Tube-based extraction of N. gonorrhoeae DNA via silica paramagnetic particles followed by tube-based LAMP assay. A Free NG genomic DNA in aqueous solution containing 5 M GuHCl, two replicates of: 1, 1′ = no template control; 2, 2′ = 5 × 104 copies/mL; 3, 3′ = 5 × 103 copies/mL; 4, 4′ = 500 copies/mL. Tubes incubated at 65°C for 45 min (1–4, 2′–3′) or 60 min (1′, 4′). B Heat-inactivated N. gonorrhoeae cells in aqueous solution containing 5 M GuHCl: 1 = no template control; 2 = 2 × 104 copies/mL; 3 = 2 × 10.3 copies/mL. Tubes incubated at 65°C for 30 min (n = 1)
Integrated on-chip DNA extraction, purification and detection
The integrated steps of extraction, purification and detection of N. gonorrhoeae DNA were next translated into on-chip assays using the IFAST device. The platform allowed DNA extraction from both aqueous 5 M GuHCl (Fig. 4A, B; n = 3) and synthetic urine (Fig. 4D, n = 1), being able to extract and detect 500 copies/mL after 40-min amplification. Recent studies reported mean N. gonorrhoeae loads in urine and vaginal swabs to be around 2 × 104 CFU/mL [6]. Other investigations found bacterial loads of 3.7 × 106 and 2 × 105 copies per swab in symptomatic and asymptomatic male urethral infections, respectively [39], and mean bacterial loads in male urine with symptomatic infections of 3.9 × 104 copies/mL [40].

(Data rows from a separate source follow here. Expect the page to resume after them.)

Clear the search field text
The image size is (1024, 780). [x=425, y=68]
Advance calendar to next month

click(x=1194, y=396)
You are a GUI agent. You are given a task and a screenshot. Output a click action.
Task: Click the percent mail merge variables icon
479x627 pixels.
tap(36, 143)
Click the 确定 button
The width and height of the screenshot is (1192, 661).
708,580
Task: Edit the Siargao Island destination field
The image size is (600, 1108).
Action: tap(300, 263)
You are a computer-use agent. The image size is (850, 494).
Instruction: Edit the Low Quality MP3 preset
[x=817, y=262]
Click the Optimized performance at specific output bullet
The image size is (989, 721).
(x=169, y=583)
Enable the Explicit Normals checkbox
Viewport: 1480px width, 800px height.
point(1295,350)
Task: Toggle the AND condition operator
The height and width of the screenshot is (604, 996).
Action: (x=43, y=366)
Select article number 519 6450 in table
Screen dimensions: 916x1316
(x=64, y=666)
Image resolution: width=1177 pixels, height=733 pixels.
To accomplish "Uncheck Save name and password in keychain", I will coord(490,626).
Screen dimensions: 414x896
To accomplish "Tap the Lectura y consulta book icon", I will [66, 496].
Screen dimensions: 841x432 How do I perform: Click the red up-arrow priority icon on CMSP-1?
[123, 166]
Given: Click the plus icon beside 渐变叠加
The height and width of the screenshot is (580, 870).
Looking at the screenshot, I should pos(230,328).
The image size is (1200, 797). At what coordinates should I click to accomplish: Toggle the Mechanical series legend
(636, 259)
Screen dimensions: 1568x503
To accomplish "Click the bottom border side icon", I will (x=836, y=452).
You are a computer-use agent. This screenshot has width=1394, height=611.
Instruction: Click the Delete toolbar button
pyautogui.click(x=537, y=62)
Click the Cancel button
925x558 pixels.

On-chip integrated steps of extraction and colorimetric LAMP detection of N. gonorrhoeae (NG) DNA. A Proof-of-concept IFAST-LAMP devices: 1 = remaining pink with no amplification for a no template control, 2 = turning yellow and showing amplification for 5 × 104 copies/mL. B Aqueous 5 M GuHCl with 0.005% Tween 20 matrix spiked with NG DNA: 1 = no template control; 2 = 5 × 104 copies/mL; 3 = 5 × 103 copies/mL; 4 = 500 copies/mL. Devices incubated at 65°C for 40 min (n = 3). C Aqueous 5 M GuHCl with 0.005% Tween 20 matrix spiked with mixture of DNAs: 1 = 1.12 ng CT DNA + 5 × 105 TV copies + 4 × 105 TP copies; 2 = 5 × 105 NG copies + 1.12 ng CT DNA + 5 × 105 TV copies + 4 × 105 TP copies; 3 = 0.112 ng CT DNA, 5 × 104 TV copies, 4 × 104 TP copies; 4 = 5 × 104 NG copies + 0.112 ng CT DNA, 5 × 104 TV copies, 4 × 104 TP copies. Devices incubated at 65°C for 40 min (n = 1). D Sigmatrix synthetic urine containing 5 M GuHCl and 0.005% Tween 20 spiked with NG DNA: 1 = no template control; 2 = 5 × 104 copies/mL; 3 = 5 × 103 copies/mL; 4 = 500 copies/mL. Devices incubated at 65°C for 40 min (n = 1). E Human urine containing 5 M GuHCl and 0.005% Tween 20 spiked with NG DNA: 1, 1′ = no template control; 2 = 5 × 104 copies/mL; 3′ = 5 × 103 copies/mL. Devices incubated at 65°C for 40 min (1, 2) or 60 min (1′, 3′), n = 1
The system was challenged with mixtures of DNAs loaded in the first sample chamber. Specificity to N. gonorrhoeae was retained, as cross-reaction to other STI DNAs did not occur (Fig. 4C, n = 1). When testing urine from a healthy participant spiked with N. gonorrhoeae DNA, detection of 5 × 104 copies/mL was achieved under 40 min, and 5 × 103 copies/mL in 60 min (Fig. 4E, n = 1). Whilst these bacterial loads are still at a relevant infection level in patients’ urine samples, further investigation and optimization would be beneficial.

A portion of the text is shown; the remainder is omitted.